# Texto da página
Patrimônio de Afetação: as diferenças da aplicabilidade nas incorporações e loteamentos

Gabriela Silva Soares Oliveira*

No ano de 1999 e com a falência da Encol, o Poder Executivo percebeu o enorme risco no mercado imobiliário que prejudicava o direito à moradia daqueles que adquiriam unidades imobiliárias na planta.

Diante disso, foi criada a Lei 10.931/04, que instituiu o Patrimônio de Afetação com o objetivo de garantir maior segurança jurídica ao adquirente, trazendo ainda, alguns incentivos para o incorporador em optar em afetar o patrimônio de sua incorporação.

No entanto, a Lei 14.620/2023 foi promulgada, a qual dispõe sobre as novas diretrizes do Programa Minha Casa, Minha Vida, e, consequentemente, promovendo a alterações legislativas.

Dentre as alterações operadas pela nova Lei, a inclusão dos artigos 18-A na Lei 6.766/79 traz a possibilidade da instituição do regime de patrimônio de afetação em loteamentos, tendo em vista, que a instituição do regime somente cabia à incorporação imobiliária.

Nesse sentido, o presente artigo trará conceitos sobre os institutos como patrimônio de afetação, incorporação imobiliária e loteamento, bem como, abordará quais as diferenças na aplicabilidade do regime nas incorporações e nos loteamentos.

  1. Conceito de patrimônio de afetação:

O artigo 31-A da Lei 4.591/64, diz que quando a incorporação é submetida ao regime, o terreno e as acessões objeto desta incorporação imobiliária, bem como os demais bens e direitos a ela vinculados, manter-se-ão apartados do patrimônio do incorporador e constituirão patrimônio de afetação, destinado à consecução da incorporação correspondente e à entrega das unidades imobiliárias aos respectivos adquirentes.

No entanto, o artigo 18-A da Lei 6.766/79 (alteração pela Lei 14.620/23), diz que o loteamento também poderá ser submetido ao regime de afetação, a critério do loteador, pelo qual o terreno e a infraestrutura, bem como os demais bens e direitos a ele vinculados, manter-se-ão apartados do patrimônio do loteador e constituirão patrimônio de afetação, destinado à consecução do loteamento correspondente e à entrega dos lotes urbanizados aos respectivos adquirentes.

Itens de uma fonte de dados
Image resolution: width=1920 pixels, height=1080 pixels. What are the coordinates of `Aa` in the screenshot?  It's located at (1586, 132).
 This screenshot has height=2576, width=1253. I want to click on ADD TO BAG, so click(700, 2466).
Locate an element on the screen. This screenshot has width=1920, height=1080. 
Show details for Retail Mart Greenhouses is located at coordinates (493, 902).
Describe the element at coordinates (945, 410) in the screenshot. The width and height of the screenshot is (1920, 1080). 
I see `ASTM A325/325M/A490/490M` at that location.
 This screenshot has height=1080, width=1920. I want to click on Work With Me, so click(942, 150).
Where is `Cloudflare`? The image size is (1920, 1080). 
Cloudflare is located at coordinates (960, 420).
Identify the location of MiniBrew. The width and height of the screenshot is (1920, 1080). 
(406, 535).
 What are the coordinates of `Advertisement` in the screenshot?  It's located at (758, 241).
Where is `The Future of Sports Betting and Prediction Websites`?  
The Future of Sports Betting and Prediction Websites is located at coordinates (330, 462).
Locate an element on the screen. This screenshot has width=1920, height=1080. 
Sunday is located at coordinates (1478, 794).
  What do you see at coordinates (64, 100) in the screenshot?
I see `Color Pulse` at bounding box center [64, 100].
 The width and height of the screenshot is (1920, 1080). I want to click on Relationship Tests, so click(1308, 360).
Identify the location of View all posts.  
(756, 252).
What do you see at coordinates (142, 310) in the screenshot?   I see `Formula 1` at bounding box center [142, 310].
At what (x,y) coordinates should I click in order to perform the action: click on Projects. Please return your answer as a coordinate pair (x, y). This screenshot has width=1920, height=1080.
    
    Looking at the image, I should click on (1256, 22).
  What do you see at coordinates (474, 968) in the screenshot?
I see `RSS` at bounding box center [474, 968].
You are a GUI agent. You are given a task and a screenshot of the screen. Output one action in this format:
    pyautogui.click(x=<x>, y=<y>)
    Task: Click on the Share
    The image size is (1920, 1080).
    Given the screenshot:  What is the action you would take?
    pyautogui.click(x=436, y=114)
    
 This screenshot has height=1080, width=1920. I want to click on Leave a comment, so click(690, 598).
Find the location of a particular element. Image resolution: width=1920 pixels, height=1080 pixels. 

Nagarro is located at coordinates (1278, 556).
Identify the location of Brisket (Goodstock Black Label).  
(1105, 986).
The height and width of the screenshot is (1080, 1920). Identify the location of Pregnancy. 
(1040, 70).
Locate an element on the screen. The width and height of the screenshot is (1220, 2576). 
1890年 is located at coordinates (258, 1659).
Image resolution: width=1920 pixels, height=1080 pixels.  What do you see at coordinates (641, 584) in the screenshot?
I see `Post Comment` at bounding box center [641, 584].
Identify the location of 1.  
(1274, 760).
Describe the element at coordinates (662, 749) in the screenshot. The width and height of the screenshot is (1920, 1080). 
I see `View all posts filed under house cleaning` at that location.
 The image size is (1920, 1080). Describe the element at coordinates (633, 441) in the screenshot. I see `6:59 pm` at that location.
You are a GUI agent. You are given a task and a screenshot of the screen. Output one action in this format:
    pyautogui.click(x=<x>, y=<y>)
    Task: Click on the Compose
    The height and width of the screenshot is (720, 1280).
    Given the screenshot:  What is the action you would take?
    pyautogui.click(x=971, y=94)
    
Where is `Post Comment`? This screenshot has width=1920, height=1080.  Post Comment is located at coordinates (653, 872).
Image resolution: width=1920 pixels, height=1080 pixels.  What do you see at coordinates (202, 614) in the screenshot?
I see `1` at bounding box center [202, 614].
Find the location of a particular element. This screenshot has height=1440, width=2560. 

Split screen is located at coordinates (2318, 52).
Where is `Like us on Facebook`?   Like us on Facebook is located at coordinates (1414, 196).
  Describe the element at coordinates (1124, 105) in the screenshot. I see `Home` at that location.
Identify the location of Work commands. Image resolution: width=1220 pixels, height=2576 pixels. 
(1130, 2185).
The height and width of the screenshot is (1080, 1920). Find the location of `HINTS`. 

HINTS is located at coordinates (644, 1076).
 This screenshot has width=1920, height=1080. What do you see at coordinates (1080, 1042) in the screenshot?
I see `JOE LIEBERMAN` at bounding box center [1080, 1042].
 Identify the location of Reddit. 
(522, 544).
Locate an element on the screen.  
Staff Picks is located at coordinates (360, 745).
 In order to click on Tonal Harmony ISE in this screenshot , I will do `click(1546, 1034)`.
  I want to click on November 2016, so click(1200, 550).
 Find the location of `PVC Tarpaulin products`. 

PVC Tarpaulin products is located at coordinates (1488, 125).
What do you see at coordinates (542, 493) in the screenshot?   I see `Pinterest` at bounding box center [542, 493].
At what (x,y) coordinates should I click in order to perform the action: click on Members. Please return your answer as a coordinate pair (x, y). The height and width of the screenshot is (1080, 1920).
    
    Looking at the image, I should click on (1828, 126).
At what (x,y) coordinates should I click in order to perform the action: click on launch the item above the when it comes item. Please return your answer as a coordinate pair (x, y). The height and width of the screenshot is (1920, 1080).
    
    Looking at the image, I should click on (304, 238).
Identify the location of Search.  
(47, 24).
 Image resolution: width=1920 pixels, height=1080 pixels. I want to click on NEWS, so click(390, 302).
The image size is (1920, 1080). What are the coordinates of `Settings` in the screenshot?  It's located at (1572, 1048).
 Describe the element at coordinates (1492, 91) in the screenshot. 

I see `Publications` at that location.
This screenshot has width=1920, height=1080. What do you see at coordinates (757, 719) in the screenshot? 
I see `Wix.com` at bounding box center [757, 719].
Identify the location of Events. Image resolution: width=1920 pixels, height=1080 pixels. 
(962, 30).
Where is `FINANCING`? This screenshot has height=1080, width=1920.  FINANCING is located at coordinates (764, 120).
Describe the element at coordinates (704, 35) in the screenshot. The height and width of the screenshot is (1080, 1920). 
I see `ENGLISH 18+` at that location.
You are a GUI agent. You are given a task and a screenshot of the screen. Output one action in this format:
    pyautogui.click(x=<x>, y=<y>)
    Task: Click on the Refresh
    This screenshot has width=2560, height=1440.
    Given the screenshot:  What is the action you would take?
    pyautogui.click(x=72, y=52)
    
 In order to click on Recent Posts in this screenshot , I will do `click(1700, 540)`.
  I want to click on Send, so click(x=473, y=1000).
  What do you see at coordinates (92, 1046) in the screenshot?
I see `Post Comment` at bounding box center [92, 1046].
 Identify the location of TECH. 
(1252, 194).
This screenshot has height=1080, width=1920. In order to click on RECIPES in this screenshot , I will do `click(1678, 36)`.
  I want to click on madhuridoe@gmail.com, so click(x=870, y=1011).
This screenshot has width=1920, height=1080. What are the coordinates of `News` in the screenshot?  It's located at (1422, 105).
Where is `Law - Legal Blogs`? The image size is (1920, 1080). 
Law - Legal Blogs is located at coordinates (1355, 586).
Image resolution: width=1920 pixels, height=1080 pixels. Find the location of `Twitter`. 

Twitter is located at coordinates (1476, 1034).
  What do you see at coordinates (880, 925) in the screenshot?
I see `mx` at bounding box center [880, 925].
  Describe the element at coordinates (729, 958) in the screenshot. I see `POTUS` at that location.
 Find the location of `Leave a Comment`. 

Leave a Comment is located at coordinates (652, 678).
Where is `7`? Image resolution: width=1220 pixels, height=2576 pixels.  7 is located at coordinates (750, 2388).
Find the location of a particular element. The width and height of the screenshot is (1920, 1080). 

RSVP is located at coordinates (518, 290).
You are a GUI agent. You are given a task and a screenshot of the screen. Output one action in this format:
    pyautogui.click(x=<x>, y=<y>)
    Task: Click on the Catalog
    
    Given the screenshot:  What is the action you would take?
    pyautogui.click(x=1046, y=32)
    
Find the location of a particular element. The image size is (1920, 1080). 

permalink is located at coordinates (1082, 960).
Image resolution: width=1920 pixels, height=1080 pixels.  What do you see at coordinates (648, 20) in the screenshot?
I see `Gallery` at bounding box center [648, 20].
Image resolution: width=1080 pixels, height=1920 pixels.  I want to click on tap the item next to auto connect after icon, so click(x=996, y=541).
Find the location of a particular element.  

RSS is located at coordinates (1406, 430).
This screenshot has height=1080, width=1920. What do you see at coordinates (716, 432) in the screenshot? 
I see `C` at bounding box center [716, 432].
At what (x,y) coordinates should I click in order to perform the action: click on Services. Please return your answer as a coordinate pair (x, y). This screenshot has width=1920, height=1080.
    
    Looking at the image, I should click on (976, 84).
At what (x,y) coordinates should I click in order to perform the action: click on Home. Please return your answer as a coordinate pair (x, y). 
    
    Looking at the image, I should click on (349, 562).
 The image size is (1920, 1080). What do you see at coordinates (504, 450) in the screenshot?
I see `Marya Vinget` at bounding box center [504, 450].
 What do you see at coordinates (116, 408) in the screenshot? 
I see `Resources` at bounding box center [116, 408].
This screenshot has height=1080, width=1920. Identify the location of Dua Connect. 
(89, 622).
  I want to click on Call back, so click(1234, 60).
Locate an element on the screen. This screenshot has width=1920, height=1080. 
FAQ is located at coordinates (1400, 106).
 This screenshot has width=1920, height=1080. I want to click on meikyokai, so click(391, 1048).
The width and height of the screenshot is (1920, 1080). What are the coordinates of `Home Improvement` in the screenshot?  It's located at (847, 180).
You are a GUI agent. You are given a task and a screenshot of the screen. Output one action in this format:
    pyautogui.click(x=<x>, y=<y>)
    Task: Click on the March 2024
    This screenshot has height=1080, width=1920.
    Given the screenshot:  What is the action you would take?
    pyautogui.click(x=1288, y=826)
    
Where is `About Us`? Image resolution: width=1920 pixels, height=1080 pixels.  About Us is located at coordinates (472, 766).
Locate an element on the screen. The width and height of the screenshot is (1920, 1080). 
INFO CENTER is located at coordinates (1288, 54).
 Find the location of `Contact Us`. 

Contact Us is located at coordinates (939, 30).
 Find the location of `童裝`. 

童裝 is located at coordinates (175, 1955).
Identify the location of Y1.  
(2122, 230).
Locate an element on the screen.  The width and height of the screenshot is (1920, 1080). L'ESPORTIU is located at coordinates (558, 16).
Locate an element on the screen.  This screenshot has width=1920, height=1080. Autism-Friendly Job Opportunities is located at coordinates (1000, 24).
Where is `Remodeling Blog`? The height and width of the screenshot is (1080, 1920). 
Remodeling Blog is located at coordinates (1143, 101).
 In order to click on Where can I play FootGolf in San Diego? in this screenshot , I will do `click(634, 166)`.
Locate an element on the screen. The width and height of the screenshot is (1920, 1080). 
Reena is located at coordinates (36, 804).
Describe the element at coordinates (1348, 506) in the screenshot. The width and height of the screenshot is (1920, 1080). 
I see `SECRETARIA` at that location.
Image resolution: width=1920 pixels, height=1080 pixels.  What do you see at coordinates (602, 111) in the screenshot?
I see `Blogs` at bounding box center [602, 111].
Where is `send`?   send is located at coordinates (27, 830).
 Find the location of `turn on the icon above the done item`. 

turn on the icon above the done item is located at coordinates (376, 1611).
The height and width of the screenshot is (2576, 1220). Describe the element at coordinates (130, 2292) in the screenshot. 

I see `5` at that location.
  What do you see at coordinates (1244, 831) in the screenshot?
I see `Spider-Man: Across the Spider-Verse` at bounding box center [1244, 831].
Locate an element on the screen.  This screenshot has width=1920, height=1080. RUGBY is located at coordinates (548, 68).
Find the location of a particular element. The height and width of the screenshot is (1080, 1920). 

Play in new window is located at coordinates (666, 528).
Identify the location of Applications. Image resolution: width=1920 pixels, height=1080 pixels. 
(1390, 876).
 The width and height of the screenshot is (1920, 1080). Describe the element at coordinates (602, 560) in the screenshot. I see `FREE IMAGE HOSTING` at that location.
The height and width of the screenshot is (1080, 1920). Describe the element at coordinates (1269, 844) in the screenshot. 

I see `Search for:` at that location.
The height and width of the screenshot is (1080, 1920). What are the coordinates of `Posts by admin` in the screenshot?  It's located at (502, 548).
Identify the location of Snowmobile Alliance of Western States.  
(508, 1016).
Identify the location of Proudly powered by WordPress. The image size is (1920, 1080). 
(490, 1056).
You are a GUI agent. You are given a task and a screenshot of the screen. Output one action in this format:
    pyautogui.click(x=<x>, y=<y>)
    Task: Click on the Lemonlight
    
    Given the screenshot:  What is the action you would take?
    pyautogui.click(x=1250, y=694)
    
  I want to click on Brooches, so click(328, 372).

# Tarefas a cumprir
#1 Segundo o texto da página, qual lei instituiu o Patrimônio de Afetação?
#2 Por favor, reproduza como lista numerada tudo o que vai do início da listagem até a linha que contém "at (758, 241).", com as duas pontas incluídas e sem as linhas em branco.
O texto da página e a listagem têm origens diferentes.

# Respostas dos exercícios
#1 A Lei 10.931/04.

#2
1. Image resolution: width=1920 pixels, height=1080 pixels. What are the coordinates of `Aa` in the screenshot?  It's located at (1586, 132).
2.  This screenshot has height=2576, width=1253. I want to click on ADD TO BAG, so click(700, 2466).
3. Locate an element on the screen. This screenshot has width=1920, height=1080. 
4. Show details for Retail Mart Greenhouses is located at coordinates (493, 902).
5. Describe the element at coordinates (945, 410) in the screenshot. The width and height of the screenshot is (1920, 1080). 
6. I see `ASTM A325/325M/A490/490M` at that location.
7.  This screenshot has height=1080, width=1920. I want to click on Work With Me, so click(942, 150).
8. Where is `Cloudflare`? The image size is (1920, 1080). 
9. Cloudflare is located at coordinates (960, 420).
10. Identify the location of MiniBrew. The width and height of the screenshot is (1920, 1080). 
11. (406, 535).
12.  What are the coordinates of `Advertisement` in the screenshot?  It's located at (758, 241).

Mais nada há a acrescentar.